- [INSTRUCTIONS TO FOLLOW]: Write out, word for word, the first line of the data below and every line after it through the one containing "Image resolution: width=616".

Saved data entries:
..............................

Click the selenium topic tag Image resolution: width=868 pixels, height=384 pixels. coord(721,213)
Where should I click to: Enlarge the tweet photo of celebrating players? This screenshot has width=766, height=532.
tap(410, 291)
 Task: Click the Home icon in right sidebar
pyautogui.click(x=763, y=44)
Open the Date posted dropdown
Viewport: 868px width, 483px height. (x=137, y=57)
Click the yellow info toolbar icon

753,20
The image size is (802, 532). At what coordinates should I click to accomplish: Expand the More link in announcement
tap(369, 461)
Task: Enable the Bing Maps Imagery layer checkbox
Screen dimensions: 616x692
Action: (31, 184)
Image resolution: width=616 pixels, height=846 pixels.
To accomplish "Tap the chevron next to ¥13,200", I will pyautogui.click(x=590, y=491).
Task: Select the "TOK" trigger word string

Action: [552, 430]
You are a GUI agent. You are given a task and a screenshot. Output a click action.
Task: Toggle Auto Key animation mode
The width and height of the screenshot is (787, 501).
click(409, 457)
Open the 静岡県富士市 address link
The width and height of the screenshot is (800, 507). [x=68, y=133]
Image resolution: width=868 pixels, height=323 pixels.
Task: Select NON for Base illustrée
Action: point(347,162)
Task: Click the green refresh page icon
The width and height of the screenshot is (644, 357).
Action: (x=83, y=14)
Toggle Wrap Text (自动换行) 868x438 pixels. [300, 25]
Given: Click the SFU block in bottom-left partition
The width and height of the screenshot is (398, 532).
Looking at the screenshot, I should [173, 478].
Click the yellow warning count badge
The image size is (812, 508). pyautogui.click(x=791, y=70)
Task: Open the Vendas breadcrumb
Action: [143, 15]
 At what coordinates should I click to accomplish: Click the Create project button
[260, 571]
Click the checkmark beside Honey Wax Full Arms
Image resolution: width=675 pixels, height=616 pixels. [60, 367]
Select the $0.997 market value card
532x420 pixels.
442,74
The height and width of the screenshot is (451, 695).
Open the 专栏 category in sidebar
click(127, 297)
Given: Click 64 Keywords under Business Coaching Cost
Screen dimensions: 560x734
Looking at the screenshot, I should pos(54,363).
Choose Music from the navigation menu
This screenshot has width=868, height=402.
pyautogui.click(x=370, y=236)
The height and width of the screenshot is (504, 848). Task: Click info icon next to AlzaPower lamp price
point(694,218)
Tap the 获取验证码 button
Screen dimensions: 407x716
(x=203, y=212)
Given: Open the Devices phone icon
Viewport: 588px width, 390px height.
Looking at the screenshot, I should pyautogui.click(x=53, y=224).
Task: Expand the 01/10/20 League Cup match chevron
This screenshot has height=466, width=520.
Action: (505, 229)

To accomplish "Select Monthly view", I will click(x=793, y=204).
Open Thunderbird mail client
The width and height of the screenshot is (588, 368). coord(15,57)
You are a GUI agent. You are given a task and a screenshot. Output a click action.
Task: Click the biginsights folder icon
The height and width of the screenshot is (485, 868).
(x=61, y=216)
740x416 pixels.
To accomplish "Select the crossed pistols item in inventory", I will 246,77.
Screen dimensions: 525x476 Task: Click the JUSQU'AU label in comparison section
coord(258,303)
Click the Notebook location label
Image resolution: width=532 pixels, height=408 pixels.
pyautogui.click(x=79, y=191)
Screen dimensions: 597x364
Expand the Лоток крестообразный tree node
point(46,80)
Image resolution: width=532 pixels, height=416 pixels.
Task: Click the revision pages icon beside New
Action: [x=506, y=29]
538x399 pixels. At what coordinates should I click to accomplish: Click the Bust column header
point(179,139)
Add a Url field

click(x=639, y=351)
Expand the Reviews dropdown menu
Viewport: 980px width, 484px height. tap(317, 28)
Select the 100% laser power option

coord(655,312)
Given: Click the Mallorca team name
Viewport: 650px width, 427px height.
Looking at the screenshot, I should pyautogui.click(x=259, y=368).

..............................

- [RESULT OF THE EXERCISE]:
Click the selenium topic tag Image resolution: width=868 pixels, height=384 pixels. coord(721,213)
Where should I click to: Enlarge the tweet photo of celebrating players? This screenshot has width=766, height=532.
tap(410, 291)
 Task: Click the Home icon in right sidebar
pyautogui.click(x=763, y=44)
Open the Date posted dropdown
Viewport: 868px width, 483px height. (x=137, y=57)
Click the yellow info toolbar icon

753,20
The image size is (802, 532). At what coordinates should I click to accomplish: Expand the More link in announcement
tap(369, 461)
Task: Enable the Bing Maps Imagery layer checkbox
Screen dimensions: 616x692
Action: (31, 184)
Image resolution: width=616 pixels, height=846 pixels.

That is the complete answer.